VERDI'S OPERA LA TRAVIATA (THE FALLEN WOMAN) IS A TRAGEDY AND THE MOST PERFORMED OPERA IN THE WORLD


Royal Ballet and Opera - United Kingdom, YouTube station, posted this video.
Excerpt:  Richard Eyre;s stunning naturalistic productions contrasts the superficial glamour of the 19th century Parisian high life with intimate scenes for Violetta with Alfredo and Giorgio Germont, culminating in the heart-breaking final act  Verdi's sublime score contains some of his most inspired arias and duets, including Violetta's introspecive 'Ah forse'e lui and hedonistic 'Sempre libera' Violetta and Germont's poignant Act II encounter and Alfredo and Violetta's 'Parigi, o cara', in which they dream of a happy future.

Missy here! 

True love or a crush that would always be unrequited because the one fantasized about has died? Alexandre Dumas The Younger's book inspired by his year long romance with Maria Duplessis spawned plays and this opera, as well as other productions into the present time.

Monday, September 8, 2025

MARIE DUPLESSIS : AGENOR DE GUICHE MAKES AN APPEARANCE IN THE TEENAGER'S LIFE AND SHE CHANGES HER NAME FROM ALPHONSINE PLESSIS

Grand Horizontals by Virginia Rounding is a primary reference for this month's post.

Excerpt page 20 : "The women of the uppermost ranks, the most desirable demi-mondaines, were also often referred to by the epithets grands or hautes - grandes cocottes, for instance, rather than simple cocottes. The pseudonymous writer "Zed" refers in his Le Demi-monde sous le Second Empire of 1892 to grandes abandonnees (The great abandoned ones) while Frederic Loliee in his Les Femmes du Second Empire of 1907 uses the term grandes horizontales (literally, great horizontals, or women flat on their backs). Collective expressions for the great demi-mondaines included la jaute glanterie (literally high gallantry, chivalry, or intrigue, and colloquially the top rank of kept women) and la Haute Bicherie..."

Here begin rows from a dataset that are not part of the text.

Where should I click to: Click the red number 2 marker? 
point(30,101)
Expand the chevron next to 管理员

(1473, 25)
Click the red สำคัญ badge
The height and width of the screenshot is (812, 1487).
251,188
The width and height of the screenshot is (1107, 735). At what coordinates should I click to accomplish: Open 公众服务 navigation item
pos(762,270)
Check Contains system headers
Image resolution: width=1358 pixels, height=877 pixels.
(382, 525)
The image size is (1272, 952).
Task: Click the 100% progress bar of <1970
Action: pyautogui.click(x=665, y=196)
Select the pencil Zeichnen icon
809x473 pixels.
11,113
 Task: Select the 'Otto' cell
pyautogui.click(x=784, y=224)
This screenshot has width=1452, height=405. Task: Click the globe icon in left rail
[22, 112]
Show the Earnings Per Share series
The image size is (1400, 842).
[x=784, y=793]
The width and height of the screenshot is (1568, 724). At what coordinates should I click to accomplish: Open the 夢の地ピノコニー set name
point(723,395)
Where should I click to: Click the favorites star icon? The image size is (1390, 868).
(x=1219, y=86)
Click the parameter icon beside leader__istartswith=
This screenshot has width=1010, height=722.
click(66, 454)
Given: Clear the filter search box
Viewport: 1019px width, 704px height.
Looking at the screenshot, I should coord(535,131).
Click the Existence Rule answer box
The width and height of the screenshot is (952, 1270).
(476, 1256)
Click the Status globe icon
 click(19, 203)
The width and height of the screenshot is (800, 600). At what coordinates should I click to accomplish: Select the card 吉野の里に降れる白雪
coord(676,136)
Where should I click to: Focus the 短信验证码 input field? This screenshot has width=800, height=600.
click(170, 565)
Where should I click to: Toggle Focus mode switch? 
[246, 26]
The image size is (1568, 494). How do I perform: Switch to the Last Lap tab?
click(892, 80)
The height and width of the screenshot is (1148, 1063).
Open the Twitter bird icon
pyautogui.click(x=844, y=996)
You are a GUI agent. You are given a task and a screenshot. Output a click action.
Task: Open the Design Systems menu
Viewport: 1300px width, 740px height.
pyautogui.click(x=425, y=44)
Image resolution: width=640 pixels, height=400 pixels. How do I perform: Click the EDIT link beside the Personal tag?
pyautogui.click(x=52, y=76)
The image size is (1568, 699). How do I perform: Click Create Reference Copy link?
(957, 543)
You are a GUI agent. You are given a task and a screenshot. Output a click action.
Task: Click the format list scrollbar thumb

What I found interesting is that Agenor De Guiche made an appearance in the lives of many courtesans and seems in Virginia Rounding's book to be credited with being the man who turned Alphonsine Plessis into a grandes horizontales. Although De Guiche's family was aristocratic, they had lost their wealth during the French Revolution and so he was not an especially rich young man. When he met Alphonsine he was 21 years old and she was 16. He had finished a couple years of higher education and wanted to bring her up to his intellectual level, though he was not an especially bright student himself. This young man paid for Alphonsine to have lessons in dancing and piano and improved her reading and writing; she became an avid reader who eventually developed an impressive collection of 200 or so books and held literary and intellectual salons. His interest in her seems to have been sincere. The young man spent about 10,000 francs on her in three months but then, in 1840, went to England and took a break from their relationship. By the time he returned, he was not the only man interested in the budding courtesan.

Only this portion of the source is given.